Co-exposure of avermectin and imidacloprid induces DNA damage, pyroptosis, and immune dysfunction in epithelioma papulosum cyprini cells via ROS-mediated Keap1/Nrf2/TXNIP axis.

Abstract

Pesticide mixtures can reduce pest resistance, however, their overuse severely threatens aquatic animal survival and public health. Avermectin (AVM) and imidacloprid (IMI) are potent insecticides often employed in agriculture. By inducing oxidative stress, these chemicals can induce cell death. Here, we evaluated the combined toxicity of AVM and IMI on EPC cells based on the concept of toxicity units (TU). We established EPC cell models exposed to AVM and IMI alone and in combination. The results showed that AVM and IMI had additive effects on the toxicity of EPC cells.
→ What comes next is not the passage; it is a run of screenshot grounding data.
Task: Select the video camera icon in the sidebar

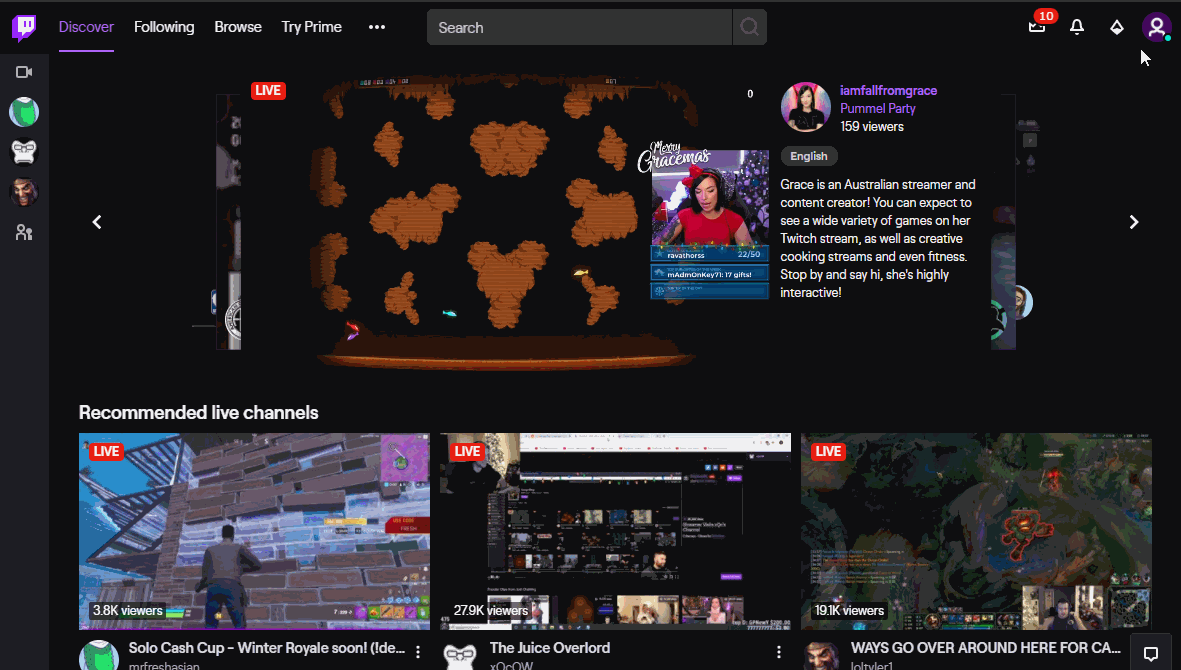Action: 23,71
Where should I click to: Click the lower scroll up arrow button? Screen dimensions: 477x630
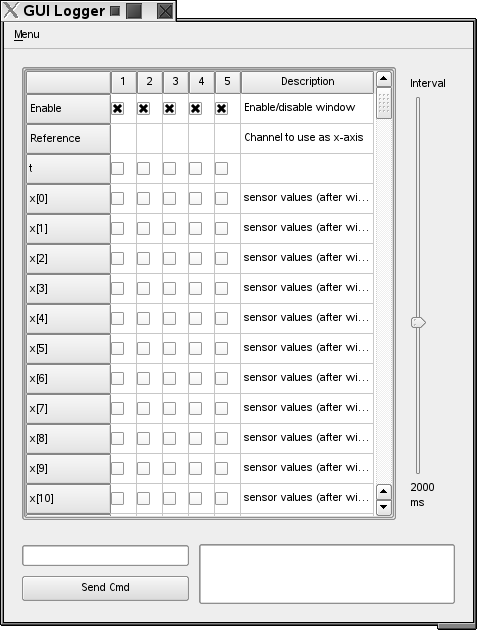383,491

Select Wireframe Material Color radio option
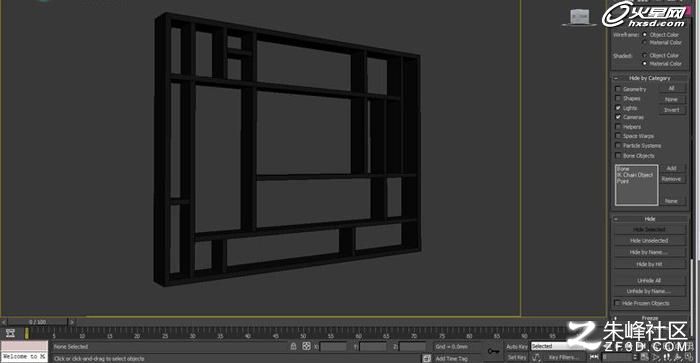coord(645,42)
Meanwhile, the co-exposure of AVM and IMI exacerbated oxidative stress and induced excessive production of reactive oxygen species (ROS), triggered Keap1/Nrf2/TXNIP axis, caused DNA damage and increased the expression of genes related to pyroptosis. In addition, co-exposure to AVM and IMI caused immunosuppression of EPC cells. The ROS inhibitor N-Acetyl-l-cysteine (NAC) can dramatically reverse these alterations brought on by AVM and IMI co-exposure. The findings above conclude that co-exposure to AVM and IMI causes DNA damage, pyroptosis, and immunosuppression in EPC cells through the ROS-mediated Keap1/Nrf2/TXNIP pathway. This study revealed the joint toxicity of AVM and IMI on EPC cells, and reminded people to consider its impact on aquatic animals when using pesticide mixtures.